● **TASK**: Go through the following data and transcribe exactly the stretch of lines from the one holding "Open the Bookmarks" to the one holding "The height and width of the screenshot is (360, 640).", both included.

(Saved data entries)
= = = =

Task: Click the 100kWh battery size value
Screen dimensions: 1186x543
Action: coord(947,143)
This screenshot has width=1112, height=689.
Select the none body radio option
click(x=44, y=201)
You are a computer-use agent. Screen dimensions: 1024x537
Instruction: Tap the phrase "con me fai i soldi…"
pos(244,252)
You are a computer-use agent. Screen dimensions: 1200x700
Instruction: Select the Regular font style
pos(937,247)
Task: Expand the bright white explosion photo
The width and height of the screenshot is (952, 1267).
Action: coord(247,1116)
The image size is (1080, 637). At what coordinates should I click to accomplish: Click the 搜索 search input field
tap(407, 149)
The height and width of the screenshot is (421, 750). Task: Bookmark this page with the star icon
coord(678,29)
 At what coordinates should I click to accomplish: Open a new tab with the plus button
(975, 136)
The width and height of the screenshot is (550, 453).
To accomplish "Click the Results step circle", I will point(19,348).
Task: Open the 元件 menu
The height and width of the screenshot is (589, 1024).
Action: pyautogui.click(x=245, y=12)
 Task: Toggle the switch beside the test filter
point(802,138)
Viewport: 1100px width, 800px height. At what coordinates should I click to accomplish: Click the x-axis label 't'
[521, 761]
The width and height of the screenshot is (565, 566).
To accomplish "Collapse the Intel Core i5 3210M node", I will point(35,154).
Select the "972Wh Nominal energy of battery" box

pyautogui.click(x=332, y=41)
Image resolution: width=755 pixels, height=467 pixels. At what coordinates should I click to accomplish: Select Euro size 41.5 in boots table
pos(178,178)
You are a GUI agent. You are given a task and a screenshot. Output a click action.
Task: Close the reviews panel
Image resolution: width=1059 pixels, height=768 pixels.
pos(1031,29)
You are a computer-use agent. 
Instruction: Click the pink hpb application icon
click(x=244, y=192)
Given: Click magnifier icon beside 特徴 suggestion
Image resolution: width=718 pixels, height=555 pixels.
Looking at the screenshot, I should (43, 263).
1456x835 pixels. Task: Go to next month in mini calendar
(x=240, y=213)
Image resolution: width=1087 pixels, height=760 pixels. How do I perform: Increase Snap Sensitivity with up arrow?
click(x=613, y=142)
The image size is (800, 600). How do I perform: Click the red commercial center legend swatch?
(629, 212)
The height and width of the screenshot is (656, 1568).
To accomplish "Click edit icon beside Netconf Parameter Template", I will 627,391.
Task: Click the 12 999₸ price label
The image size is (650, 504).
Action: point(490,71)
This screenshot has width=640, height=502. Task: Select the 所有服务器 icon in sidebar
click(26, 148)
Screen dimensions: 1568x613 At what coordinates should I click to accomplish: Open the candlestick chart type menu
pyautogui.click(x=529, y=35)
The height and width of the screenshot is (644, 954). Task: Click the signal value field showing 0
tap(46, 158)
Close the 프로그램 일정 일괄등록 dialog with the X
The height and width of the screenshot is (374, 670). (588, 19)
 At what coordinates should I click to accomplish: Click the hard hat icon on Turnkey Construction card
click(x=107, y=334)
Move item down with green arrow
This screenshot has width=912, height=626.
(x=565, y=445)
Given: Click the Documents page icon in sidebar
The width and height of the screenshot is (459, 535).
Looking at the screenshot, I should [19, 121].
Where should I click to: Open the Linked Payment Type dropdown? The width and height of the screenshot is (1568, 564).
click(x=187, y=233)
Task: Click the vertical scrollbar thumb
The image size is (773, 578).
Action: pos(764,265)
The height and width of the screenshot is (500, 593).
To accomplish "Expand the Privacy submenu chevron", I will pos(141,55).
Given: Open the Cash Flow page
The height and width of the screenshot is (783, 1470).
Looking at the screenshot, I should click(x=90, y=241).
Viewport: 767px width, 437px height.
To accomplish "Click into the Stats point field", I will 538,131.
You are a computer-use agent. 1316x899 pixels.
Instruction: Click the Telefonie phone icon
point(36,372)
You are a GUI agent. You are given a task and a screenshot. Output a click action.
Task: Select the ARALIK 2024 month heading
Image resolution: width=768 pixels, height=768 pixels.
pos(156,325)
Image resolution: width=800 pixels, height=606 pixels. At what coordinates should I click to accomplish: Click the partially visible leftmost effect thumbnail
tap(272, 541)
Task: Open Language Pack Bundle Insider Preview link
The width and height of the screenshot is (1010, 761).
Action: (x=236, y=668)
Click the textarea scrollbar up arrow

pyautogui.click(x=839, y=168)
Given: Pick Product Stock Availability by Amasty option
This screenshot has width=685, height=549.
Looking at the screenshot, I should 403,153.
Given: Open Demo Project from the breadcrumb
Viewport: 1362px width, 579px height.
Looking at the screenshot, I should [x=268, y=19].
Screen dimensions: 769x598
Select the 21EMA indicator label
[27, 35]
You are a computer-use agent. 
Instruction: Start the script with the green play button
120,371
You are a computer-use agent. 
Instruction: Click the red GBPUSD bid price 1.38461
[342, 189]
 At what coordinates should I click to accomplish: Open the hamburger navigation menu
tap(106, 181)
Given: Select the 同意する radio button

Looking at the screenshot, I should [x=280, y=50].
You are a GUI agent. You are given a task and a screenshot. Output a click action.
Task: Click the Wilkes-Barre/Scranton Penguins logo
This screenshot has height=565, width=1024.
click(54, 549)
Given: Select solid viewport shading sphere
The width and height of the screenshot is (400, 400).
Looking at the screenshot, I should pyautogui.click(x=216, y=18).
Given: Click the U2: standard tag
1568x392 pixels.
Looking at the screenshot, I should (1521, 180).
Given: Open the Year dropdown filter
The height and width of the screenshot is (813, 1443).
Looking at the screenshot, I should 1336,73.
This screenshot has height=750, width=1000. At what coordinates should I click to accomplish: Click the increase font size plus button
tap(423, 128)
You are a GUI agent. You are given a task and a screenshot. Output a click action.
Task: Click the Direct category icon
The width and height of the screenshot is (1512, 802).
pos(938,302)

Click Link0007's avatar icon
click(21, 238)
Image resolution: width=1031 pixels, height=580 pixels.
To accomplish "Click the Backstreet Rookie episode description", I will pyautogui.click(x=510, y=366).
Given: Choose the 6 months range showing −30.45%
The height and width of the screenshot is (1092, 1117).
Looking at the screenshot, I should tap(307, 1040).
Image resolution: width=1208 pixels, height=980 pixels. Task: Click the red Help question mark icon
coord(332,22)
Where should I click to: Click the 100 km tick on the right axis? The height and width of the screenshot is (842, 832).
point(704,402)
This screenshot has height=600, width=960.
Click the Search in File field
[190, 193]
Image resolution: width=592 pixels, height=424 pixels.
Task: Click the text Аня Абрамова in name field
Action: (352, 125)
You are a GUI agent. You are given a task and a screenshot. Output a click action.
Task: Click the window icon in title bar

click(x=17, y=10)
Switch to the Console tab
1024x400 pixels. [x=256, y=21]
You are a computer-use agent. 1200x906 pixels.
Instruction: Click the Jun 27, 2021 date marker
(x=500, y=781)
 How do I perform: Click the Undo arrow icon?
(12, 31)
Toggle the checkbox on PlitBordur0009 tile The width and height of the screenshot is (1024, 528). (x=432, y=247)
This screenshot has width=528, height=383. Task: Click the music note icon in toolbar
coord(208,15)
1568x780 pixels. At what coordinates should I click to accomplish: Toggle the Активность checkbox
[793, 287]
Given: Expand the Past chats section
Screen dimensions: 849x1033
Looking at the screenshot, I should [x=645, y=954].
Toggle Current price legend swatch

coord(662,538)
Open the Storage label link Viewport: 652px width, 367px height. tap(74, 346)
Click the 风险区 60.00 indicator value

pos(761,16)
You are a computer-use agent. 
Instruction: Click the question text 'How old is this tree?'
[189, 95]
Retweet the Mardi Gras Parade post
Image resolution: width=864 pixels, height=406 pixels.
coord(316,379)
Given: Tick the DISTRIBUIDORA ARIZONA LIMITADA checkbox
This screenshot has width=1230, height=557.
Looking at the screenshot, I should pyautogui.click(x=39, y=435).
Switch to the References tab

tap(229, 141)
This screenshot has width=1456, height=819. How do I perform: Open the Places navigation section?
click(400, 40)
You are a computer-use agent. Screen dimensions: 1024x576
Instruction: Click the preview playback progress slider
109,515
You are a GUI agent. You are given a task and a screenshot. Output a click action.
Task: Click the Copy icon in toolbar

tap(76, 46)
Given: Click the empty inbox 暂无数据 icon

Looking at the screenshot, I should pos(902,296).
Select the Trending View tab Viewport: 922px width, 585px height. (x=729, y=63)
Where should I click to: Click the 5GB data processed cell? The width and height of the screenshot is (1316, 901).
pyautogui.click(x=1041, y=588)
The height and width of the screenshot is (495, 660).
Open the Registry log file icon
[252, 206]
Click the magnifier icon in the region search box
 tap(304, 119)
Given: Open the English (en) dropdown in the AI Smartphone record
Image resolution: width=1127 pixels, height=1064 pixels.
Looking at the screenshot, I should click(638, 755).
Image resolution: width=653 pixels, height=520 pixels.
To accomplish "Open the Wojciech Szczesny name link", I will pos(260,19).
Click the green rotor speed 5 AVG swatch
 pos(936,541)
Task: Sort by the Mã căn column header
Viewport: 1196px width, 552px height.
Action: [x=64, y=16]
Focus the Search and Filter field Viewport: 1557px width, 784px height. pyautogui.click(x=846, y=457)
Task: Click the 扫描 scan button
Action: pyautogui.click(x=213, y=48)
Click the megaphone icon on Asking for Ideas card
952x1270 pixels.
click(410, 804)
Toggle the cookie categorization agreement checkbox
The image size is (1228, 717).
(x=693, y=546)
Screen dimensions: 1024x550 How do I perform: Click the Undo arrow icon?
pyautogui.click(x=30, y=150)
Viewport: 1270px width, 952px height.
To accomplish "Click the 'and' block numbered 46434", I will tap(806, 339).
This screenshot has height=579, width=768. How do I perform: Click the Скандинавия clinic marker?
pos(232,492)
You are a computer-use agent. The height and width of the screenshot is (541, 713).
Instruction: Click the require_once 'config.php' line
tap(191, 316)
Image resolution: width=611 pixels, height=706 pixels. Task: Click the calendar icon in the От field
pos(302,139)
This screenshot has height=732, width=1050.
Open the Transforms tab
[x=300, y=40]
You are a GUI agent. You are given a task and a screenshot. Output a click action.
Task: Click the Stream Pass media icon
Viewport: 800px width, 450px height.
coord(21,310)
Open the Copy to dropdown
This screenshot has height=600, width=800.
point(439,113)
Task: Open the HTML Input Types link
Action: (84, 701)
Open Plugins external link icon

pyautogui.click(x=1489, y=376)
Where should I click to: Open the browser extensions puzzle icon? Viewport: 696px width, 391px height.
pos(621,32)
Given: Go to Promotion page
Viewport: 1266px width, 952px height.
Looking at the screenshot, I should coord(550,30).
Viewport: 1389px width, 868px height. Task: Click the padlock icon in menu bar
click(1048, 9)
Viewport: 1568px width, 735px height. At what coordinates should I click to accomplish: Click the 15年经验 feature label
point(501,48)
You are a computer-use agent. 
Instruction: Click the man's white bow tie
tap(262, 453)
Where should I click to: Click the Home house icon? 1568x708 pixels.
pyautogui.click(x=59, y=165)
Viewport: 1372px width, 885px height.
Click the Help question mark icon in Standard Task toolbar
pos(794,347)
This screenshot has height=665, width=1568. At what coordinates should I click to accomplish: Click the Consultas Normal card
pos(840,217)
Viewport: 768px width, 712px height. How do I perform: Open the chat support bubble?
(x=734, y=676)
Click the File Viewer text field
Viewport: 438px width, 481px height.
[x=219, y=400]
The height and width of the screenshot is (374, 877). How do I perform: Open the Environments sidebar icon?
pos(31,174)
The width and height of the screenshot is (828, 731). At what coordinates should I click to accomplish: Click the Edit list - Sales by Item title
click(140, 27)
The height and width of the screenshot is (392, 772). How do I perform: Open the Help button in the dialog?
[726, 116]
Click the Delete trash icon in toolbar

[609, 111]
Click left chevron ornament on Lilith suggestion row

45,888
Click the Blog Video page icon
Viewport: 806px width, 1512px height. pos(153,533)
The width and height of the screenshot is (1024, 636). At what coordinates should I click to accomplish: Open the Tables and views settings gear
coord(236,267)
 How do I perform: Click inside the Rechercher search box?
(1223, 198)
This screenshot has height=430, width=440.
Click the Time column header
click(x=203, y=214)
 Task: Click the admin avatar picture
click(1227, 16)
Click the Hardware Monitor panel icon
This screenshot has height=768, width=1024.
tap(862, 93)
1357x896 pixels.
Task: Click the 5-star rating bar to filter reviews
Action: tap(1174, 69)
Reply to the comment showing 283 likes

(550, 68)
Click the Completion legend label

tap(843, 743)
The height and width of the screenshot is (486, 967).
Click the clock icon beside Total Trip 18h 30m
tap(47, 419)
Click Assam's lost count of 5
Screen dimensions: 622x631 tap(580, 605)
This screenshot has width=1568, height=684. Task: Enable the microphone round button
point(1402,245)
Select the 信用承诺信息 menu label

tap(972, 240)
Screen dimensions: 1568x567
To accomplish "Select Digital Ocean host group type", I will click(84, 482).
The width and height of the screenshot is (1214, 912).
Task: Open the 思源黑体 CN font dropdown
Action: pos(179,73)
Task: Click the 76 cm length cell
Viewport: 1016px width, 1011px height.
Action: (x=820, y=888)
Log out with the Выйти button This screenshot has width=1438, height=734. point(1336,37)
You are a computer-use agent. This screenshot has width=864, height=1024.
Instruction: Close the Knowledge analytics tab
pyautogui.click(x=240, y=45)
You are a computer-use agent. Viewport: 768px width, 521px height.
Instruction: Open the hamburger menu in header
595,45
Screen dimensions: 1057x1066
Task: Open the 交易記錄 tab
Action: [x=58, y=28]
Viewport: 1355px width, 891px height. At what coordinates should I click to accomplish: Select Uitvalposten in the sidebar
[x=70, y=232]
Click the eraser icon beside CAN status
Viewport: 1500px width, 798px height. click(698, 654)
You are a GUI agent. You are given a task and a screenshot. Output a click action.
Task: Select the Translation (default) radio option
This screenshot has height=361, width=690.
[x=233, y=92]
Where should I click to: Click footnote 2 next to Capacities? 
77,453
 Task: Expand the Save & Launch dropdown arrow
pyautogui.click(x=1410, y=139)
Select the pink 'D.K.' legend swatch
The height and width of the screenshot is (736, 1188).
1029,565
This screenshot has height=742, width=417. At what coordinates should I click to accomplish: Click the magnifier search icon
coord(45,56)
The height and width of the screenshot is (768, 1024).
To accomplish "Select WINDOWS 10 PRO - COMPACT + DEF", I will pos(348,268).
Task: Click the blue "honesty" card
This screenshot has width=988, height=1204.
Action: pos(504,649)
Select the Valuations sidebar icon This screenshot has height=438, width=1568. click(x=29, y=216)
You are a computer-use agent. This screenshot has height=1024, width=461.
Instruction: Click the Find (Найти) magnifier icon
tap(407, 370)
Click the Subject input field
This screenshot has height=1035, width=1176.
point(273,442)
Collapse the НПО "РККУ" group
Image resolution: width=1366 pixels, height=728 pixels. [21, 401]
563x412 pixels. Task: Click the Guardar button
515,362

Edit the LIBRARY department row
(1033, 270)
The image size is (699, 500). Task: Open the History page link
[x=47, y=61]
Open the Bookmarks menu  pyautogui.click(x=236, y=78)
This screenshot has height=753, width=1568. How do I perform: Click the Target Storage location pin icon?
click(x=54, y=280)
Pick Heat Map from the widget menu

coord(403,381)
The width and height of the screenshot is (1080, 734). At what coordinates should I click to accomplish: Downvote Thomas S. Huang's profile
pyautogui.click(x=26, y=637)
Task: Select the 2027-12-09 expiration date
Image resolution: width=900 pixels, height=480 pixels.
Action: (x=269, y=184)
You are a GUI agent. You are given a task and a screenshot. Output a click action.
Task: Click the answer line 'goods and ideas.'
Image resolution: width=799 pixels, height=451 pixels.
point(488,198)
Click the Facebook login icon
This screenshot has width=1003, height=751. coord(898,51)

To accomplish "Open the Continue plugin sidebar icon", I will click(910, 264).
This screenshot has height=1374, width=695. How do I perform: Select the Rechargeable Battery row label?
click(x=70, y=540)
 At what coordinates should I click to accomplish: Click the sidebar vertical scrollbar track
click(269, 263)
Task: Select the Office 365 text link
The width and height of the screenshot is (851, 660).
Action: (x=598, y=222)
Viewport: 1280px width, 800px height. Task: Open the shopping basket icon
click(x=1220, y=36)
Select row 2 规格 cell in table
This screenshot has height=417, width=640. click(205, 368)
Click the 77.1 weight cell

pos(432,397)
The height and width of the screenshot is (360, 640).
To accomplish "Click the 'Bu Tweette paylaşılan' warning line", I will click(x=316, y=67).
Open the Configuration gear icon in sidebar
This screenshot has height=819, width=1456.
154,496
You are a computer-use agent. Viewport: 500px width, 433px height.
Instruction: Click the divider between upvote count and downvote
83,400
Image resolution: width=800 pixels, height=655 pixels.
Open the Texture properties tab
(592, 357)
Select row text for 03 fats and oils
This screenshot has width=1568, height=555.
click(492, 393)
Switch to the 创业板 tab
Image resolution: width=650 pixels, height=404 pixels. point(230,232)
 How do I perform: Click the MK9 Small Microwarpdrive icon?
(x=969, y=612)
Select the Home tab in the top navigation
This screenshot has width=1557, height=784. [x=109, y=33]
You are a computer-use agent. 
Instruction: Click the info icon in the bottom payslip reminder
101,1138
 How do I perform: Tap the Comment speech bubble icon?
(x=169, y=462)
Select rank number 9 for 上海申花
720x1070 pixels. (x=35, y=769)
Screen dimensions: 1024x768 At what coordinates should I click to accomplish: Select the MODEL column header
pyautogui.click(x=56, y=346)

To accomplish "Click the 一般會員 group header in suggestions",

= = = =

● **EXERCISE OUTPUT**:
Open the Bookmarks menu  pyautogui.click(x=236, y=78)
This screenshot has height=753, width=1568. How do I perform: Click the Target Storage location pin icon?
click(x=54, y=280)
Pick Heat Map from the widget menu

coord(403,381)
The width and height of the screenshot is (1080, 734). At what coordinates should I click to accomplish: Downvote Thomas S. Huang's profile
pyautogui.click(x=26, y=637)
Task: Select the 2027-12-09 expiration date
Image resolution: width=900 pixels, height=480 pixels.
Action: (x=269, y=184)
You are a GUI agent. You are given a task and a screenshot. Output a click action.
Task: Click the answer line 'goods and ideas.'
Image resolution: width=799 pixels, height=451 pixels.
point(488,198)
Click the Facebook login icon
This screenshot has width=1003, height=751. coord(898,51)

To accomplish "Open the Continue plugin sidebar icon", I will click(910, 264).
This screenshot has height=1374, width=695. How do I perform: Select the Rechargeable Battery row label?
click(x=70, y=540)
 At what coordinates should I click to accomplish: Click the sidebar vertical scrollbar track
click(269, 263)
Task: Select the Office 365 text link
The width and height of the screenshot is (851, 660).
Action: (x=598, y=222)
Viewport: 1280px width, 800px height. Task: Open the shopping basket icon
click(x=1220, y=36)
Select row 2 规格 cell in table
This screenshot has height=417, width=640. click(205, 368)
Click the 77.1 weight cell

pos(432,397)
The height and width of the screenshot is (360, 640).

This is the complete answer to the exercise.